Het hof heeft in zijn eigen samenvatting weergegeven dat de verdediging (i) opvallend vindt dat in het proces-verbaal van 12 april 2017 de passage “ [naam 2] , nee die was er niet bij, die ander” ontbreekt, (ii) heeft geconcludeerd dat die passage op een bepaald moment na het laatste proces-verbaal van 12 april 2017 en dus ver na 15 januari 2017 door “het WOD” is toegevoegd, en (iii) dat zonder audio- of video-opname controle op deze zeer ingrijpende politiemethode en met name op het eindgesprek op 14 januari 2017 onmogelijk is. In zoverre lijkt de weergave door het hof mij juist. Die weergave bevat ook de in de pleitnotities weergegeven slotsom dat de verklaring van [betrokkene 3] op 14 januari 2017 onvoldoende redengevend is voor het bewijs van het aan de verdachte tenlastegelegde feit.

3.22

Dat het hof het verweer niet nader heeft gespecificeerd door de vragen van de verdediging op het punt van de onduidelijkheid en onzorgvuldigheid van de verklaring te vermelden, lijkt mij aan de juistheid van de weergave niet af te doen. Het hof hoeft op die onderdelen van het uitdrukkelijk onderbouwde standpunt immers niet afzonderlijk in te gaan, wanneer het onderbouwt waarom het de verklaring wel betrouwbaar acht. Dat geldt ook voor de stelling van de verdediging dat de naam van de verdachte niet door [betrokkene 3] is genoemd, nu het hof heeft uitgelegd hoe de rol van de verdachte uit de bewijsvoering kan worden afgeleid. Verder heeft het hof, in een zeer uitgebreide bewijsoverweging,5 geoordeeld dat de processen-verbaal met daarin het verslag van wat [betrokkene 3] gedurende het WOD-traject tegen de opsporingsambtenaren heeft verteld, kunnen worden gebruikt voor het bewijs. Ik merk daarbij op dat dit oordeel geenszins onbegrijpelijk is en naar ik meen, ook gelet op wat door de verdediging daarover is aangevoerd, toereikend is gemotiveerd.

3.23

De klacht is ongegrond.

3.24

De vierde klacht gaat over het oordeel van het hof dat het gebruik van de uitlatingen van [betrokkene 1] , [betrokkene 2] en [betrokkene 3] voor het bewijs niet in strijd is met art. 6 EVRM. Daartegen wordt aangevoerd dat deze getuigen niet door de verdediging konden worden ondervraagd, omdat zij zich op hun verschoningsrecht hebben beroepen.

3.25

Het hof heeft hierover het volgende overwogen:

“Over het verweer dat het gebruik van de uitlatingen van [betrokkene 1] , [betrokkene 2] en [betrokkene 3] als bewijs strijdig is met het in artikel 6 EVRM gewaarborgde recht op een eerlijk proces, overweegt het hof het volgende.

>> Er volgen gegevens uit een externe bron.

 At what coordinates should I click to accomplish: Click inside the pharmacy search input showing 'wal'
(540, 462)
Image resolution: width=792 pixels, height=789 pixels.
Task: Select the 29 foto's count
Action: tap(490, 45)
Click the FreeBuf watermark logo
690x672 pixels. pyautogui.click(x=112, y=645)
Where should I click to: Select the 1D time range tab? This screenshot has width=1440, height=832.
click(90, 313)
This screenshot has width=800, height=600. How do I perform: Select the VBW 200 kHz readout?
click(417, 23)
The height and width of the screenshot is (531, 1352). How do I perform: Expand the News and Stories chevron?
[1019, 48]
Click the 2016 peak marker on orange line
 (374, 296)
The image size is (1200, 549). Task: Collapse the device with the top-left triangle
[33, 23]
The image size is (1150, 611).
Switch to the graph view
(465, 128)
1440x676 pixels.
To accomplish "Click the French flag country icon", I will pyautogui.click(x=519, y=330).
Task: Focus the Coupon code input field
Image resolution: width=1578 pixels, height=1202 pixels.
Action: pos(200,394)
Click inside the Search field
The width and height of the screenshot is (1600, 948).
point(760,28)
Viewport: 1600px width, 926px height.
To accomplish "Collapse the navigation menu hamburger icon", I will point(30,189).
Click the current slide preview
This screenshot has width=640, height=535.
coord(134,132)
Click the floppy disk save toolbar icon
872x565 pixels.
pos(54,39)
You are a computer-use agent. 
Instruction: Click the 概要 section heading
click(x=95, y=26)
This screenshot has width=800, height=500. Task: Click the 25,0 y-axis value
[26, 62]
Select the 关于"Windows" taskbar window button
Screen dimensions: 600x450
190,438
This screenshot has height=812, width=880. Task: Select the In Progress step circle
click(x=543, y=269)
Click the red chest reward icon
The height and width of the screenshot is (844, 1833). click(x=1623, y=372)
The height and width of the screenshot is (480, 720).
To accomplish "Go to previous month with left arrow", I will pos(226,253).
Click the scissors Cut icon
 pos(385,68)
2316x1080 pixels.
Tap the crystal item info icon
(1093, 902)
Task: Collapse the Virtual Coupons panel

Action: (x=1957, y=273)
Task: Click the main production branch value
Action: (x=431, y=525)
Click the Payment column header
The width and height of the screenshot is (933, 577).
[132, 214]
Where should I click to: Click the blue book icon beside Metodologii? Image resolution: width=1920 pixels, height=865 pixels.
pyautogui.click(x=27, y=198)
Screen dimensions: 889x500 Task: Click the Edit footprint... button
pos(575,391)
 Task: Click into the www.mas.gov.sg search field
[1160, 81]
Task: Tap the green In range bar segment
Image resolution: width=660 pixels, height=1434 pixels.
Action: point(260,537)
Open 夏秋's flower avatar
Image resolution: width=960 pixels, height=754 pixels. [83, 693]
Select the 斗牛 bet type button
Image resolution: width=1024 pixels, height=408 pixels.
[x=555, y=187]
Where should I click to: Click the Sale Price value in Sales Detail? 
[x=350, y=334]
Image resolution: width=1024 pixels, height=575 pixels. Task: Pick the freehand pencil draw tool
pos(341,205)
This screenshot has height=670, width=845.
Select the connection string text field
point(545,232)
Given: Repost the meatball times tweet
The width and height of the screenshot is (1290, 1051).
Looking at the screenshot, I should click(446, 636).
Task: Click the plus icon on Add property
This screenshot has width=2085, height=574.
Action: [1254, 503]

In het arrest van 20 april 2021 (ECLI:NL:HR:2021:576) heeft de Hoge Raad onder meer het volgende overwogen:

‘2.12.1 Zoals in het […] arrest van 4 juli 2017 [ECLI:NL:HR:2017:1015] is overwogen, moet de rechter voordat hij einduitspraak doet, nagaan of de procedure in haar geheel voldoet aan het door artikel 6 EVRM gewaarborgde recht op een eerlijk proces. Zo nodig zal hij hetzij ambtshalve alsnog overgaan tot het oproepen en het horen van (een) getuige(n), hetzij bij zijn beslissing over de bewezenverklaring onder ogen moeten zien of en zo ja, welke gevolgen moeten worden verbonden aan de omstandigheid dat de verdediging, ondanks het nodige initiatief daartoe, geen gebruik heeft kunnen maken van de mogelijkheid om de relevante getuige(n) in enig stadium van het geding te (doen) ondervragen.

2.12.2

Deze wijze van beoordeling sluit aan bij de drie stappen die in de rechtspraak van het EHRM deel uitmaken van de beoordeling of in gevallen waarin de verdediging niet een behoorlijke en effectieve mogelijkheid heeft gehad om het ondervragingsrecht uit te oefenen, het proces als geheel eerlijk is verlopen. Van belang hierbij zijn (i) de reden dat het ondervragingsrecht niet kan worden uitgeoefend met betrekking tot een getuige van wie de verklaring voor het bewijs wordt gebruikt, (ii) het gewicht van de verklaring van de getuige, binnen het geheel van de resultaten van het strafvorderlijke onderzoek, voor de bewezenverklaring van het feit, en (iii) het bestaan van compenserende factoren, waaronder ook procedurele waarborgen, die compensatie bieden voor het ontbreken van een ondervragingsgelegenheid. Deze beoordelingsfactoren moeten daarbij in onderling verband worden beschouwd. Naarmate het gewicht van de verklaring groter is, is het - wil de verklaring voor het bewijs kunnen worden gebruikt - des te meer van belang dat een goede reden bestaat voor het niet bieden van een ondervragingsgelegenheid en dat compenserende factoren bestaan. Dit betekent dat met name in gevallen waarin niet tot een bewezenverklaring kan worden gekomen zonder dat die in beslissende mate zal steunen op de verklaring van de getuige, terwijl de verdediging het nodige initiatief heeft getoond om het ondervragingsrecht te kunnen uitoefenen en een goede reden ontbreekt om de getuige niet te horen, de rechter (alsnog) zal moeten overgaan tot het oproepen en horen van die getuige, althans nog zal moeten doen wat redelijkerwijs mogelijk is om de verdediging de gelegenheid te bieden tot uitoefening van het ondervragingsrecht.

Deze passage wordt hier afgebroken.